(Beginning of Materials provided)

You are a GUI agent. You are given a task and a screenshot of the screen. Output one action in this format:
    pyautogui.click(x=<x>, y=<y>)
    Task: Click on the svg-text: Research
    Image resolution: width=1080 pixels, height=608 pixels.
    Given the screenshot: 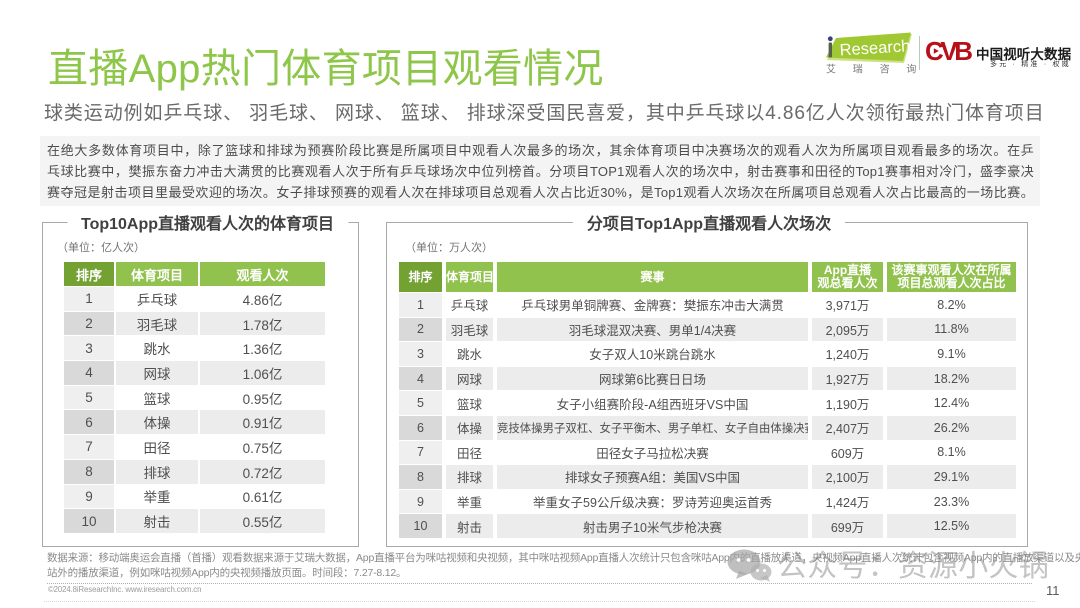 What is the action you would take?
    pyautogui.click(x=875, y=48)
    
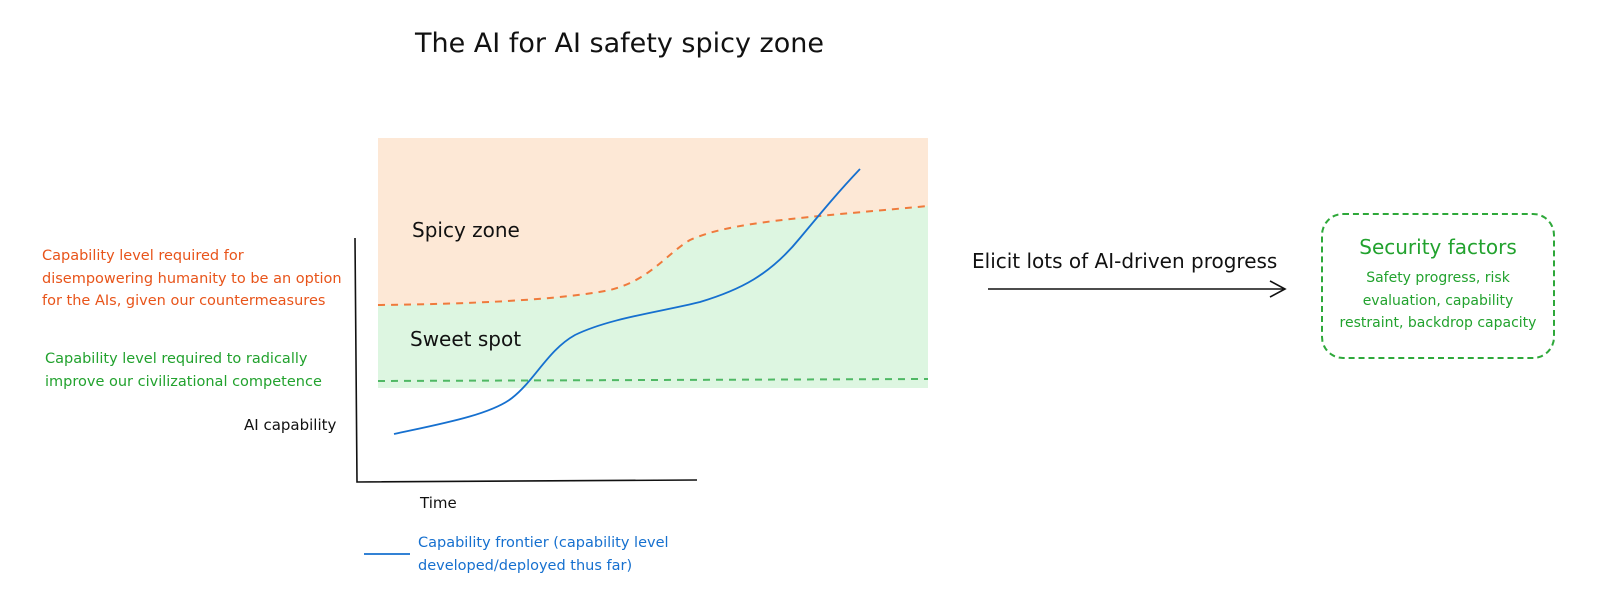 The width and height of the screenshot is (1600, 612). What do you see at coordinates (290, 425) in the screenshot?
I see `y-axis-label: AI capability` at bounding box center [290, 425].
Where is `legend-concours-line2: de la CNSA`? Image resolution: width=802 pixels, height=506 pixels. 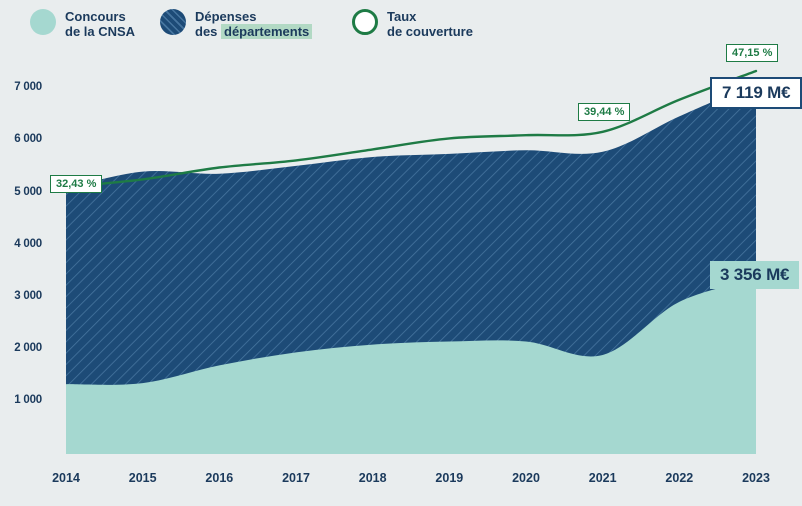
legend-concours-line2: de la CNSA is located at coordinates (100, 32).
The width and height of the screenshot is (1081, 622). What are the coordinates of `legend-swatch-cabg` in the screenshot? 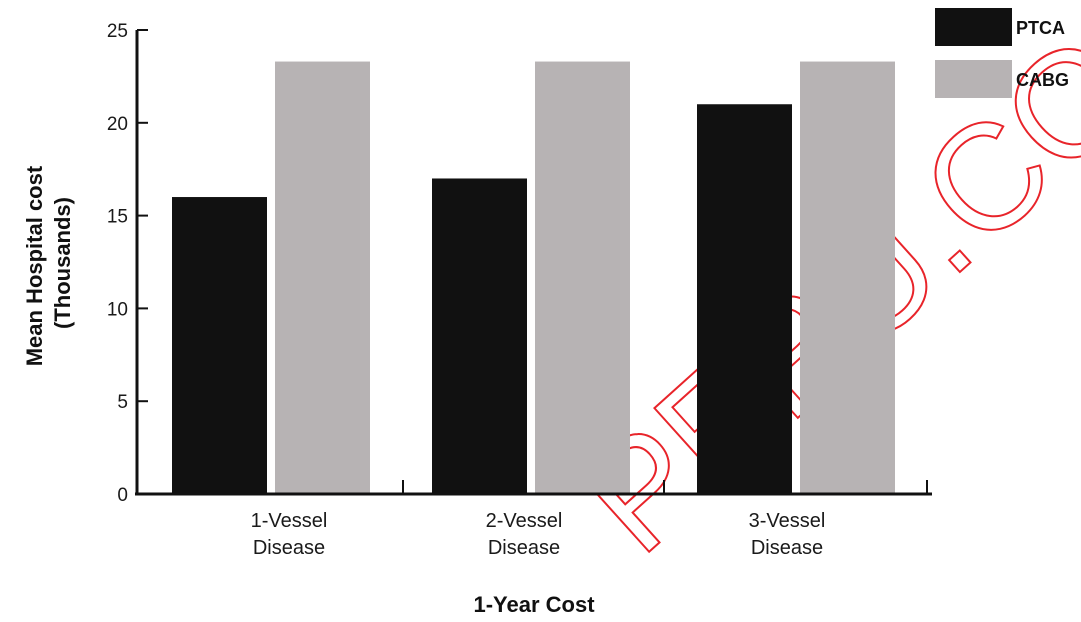 It's located at (974, 79).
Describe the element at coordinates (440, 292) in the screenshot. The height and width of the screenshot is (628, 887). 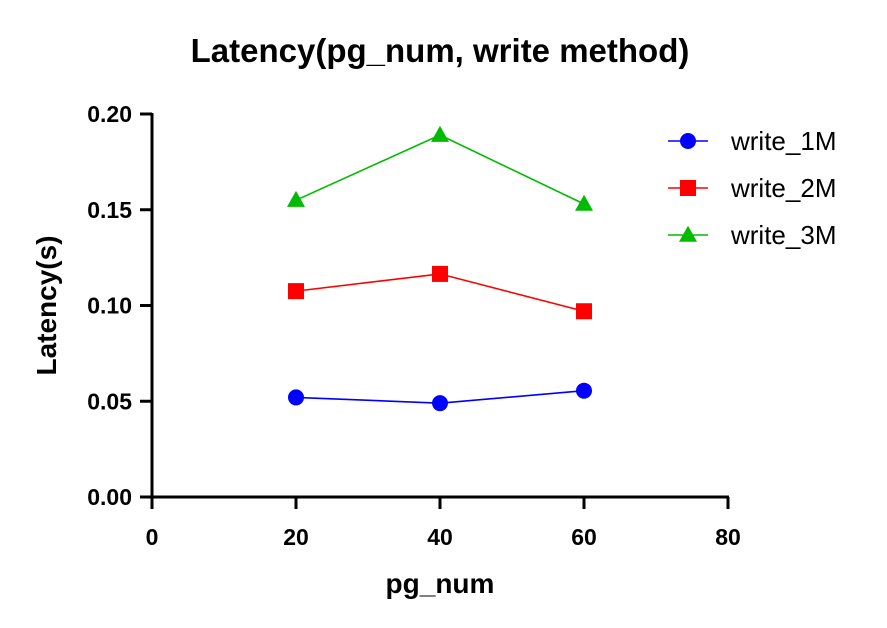
I see `series-write_2M` at that location.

(End of Materials provided)

Rewrite the data as a numbered list, from the line containing "Describe the element" through the end of the data, leaving out blank lines and any pictures.

1. Describe the element at coordinates (440, 292) in the screenshot. The height and width of the screenshot is (628, 887). 
2. I see `series-write_2M` at that location.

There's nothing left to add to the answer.